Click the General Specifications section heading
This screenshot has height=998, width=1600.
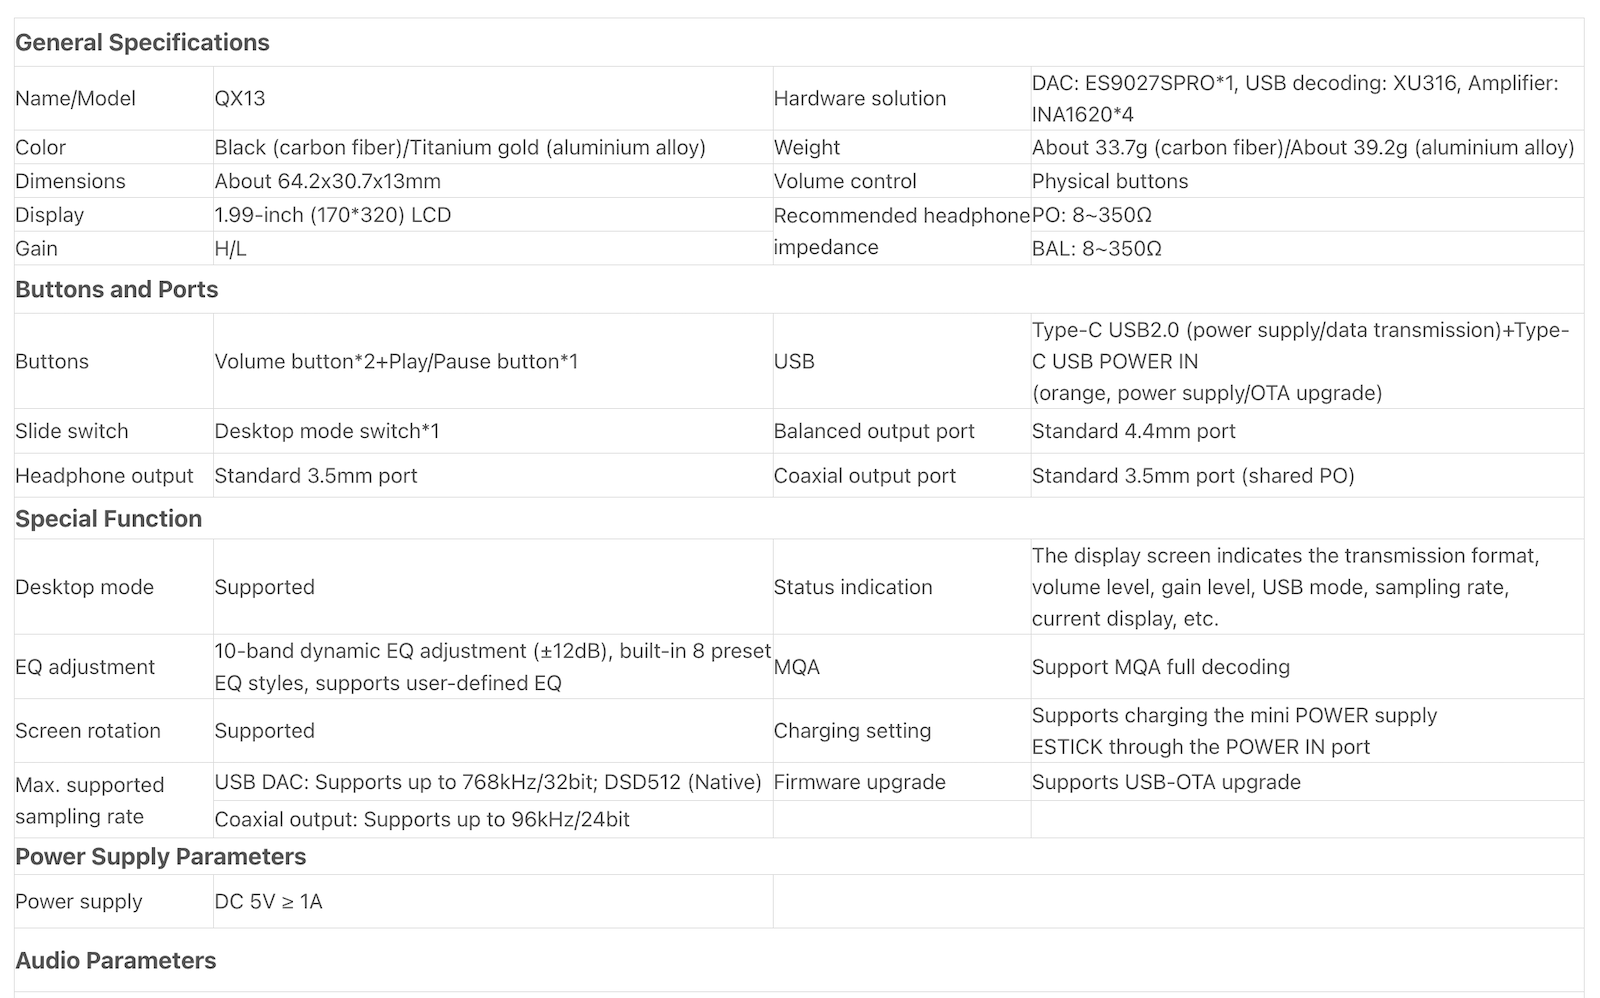pos(142,43)
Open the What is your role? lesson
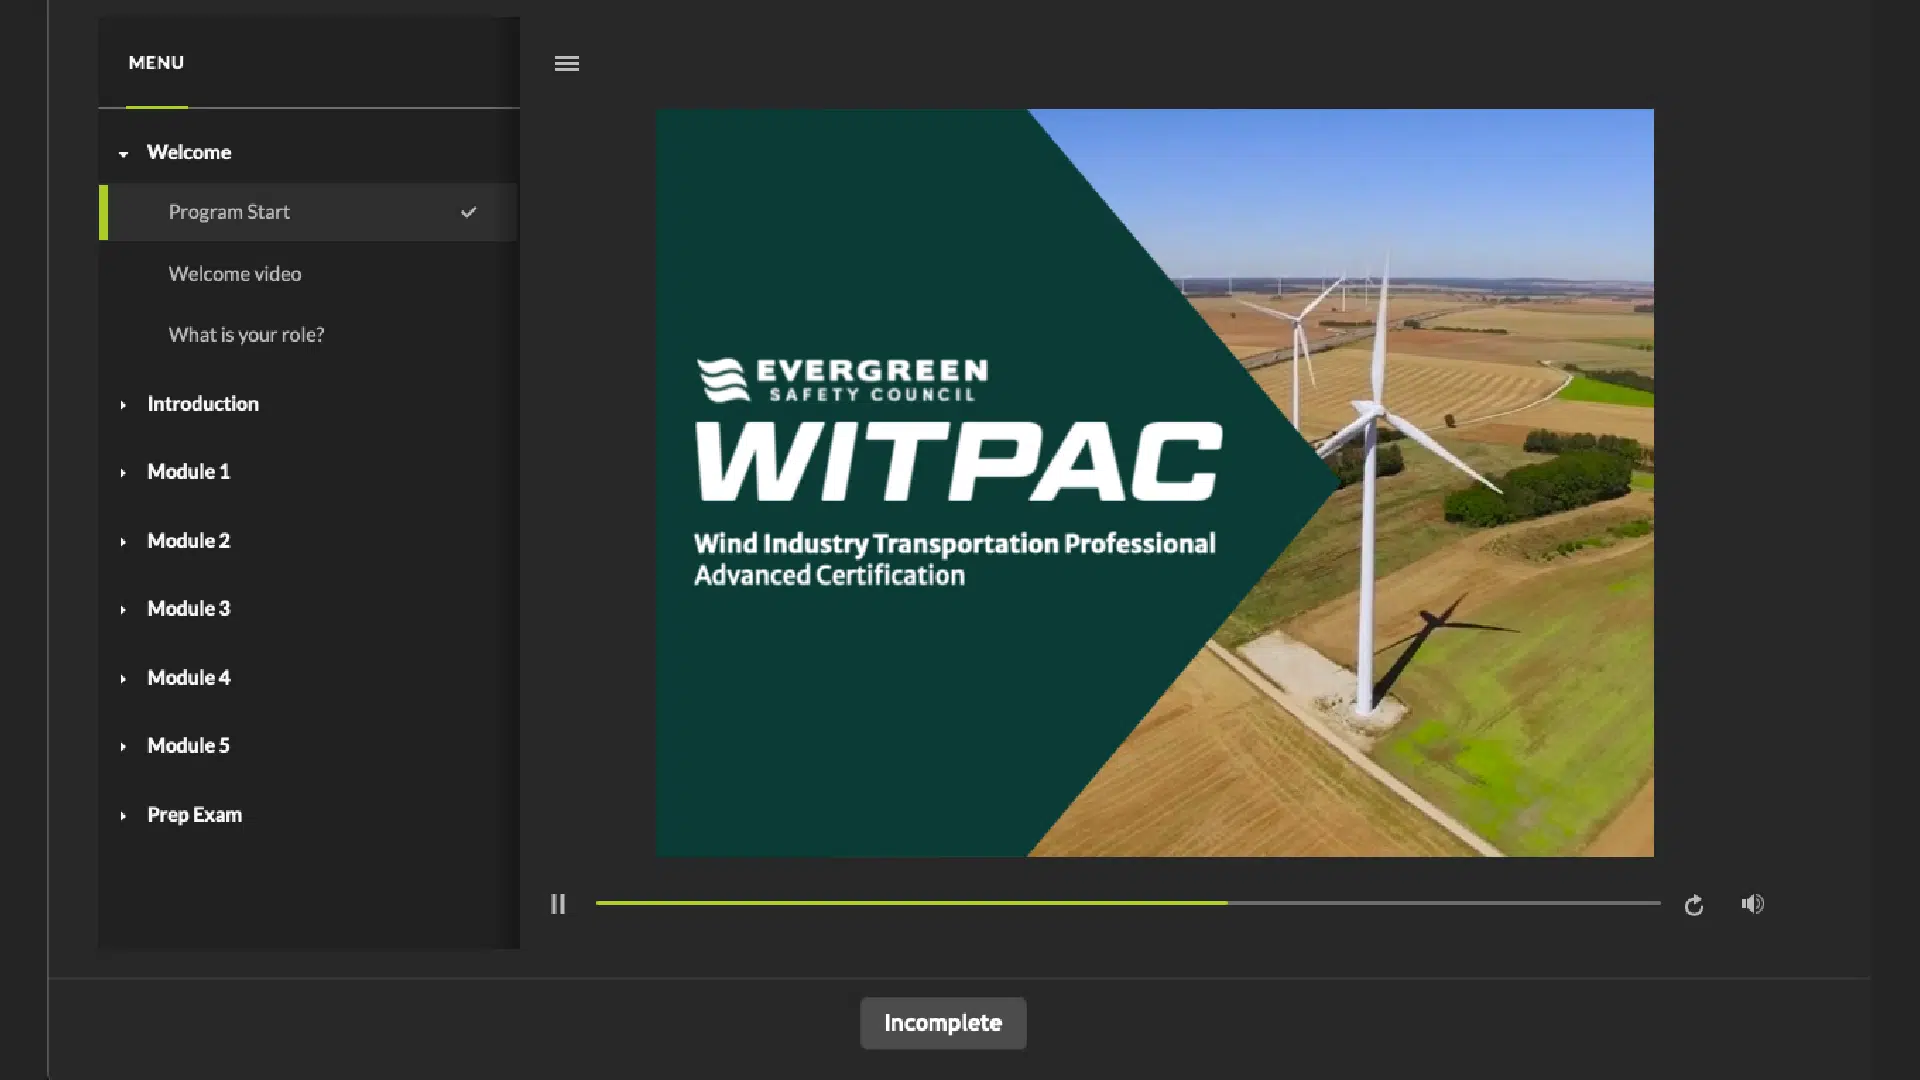Viewport: 1920px width, 1080px height. [x=246, y=334]
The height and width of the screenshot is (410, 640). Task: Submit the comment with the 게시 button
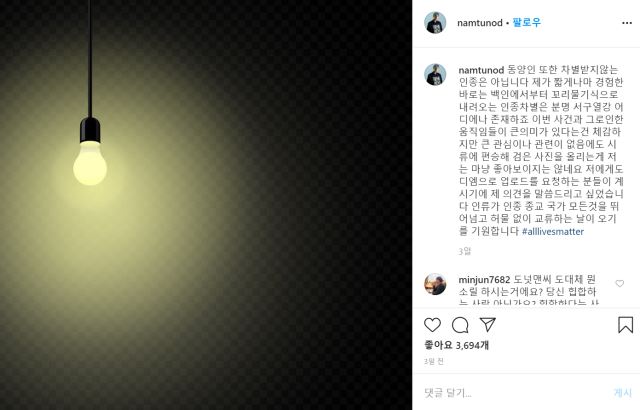[x=623, y=392]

YOUR GOAL -> Starting at the line that contains "Open the What is your role? lesson" and ending at the last line of the data, rewrite those lines with the requests included. Multiply every number in the answers (the coordinates and the viewport dimensions) by 1.45, round to whole numbers with halves going up, and leave the pictures out.

TASK SOLUTION ->
Open the What is your role? lesson
Viewport: 2784px width, 1566px height. [x=357, y=484]
The height and width of the screenshot is (410, 640). Task: Submit the comment with the 게시 button
[x=903, y=568]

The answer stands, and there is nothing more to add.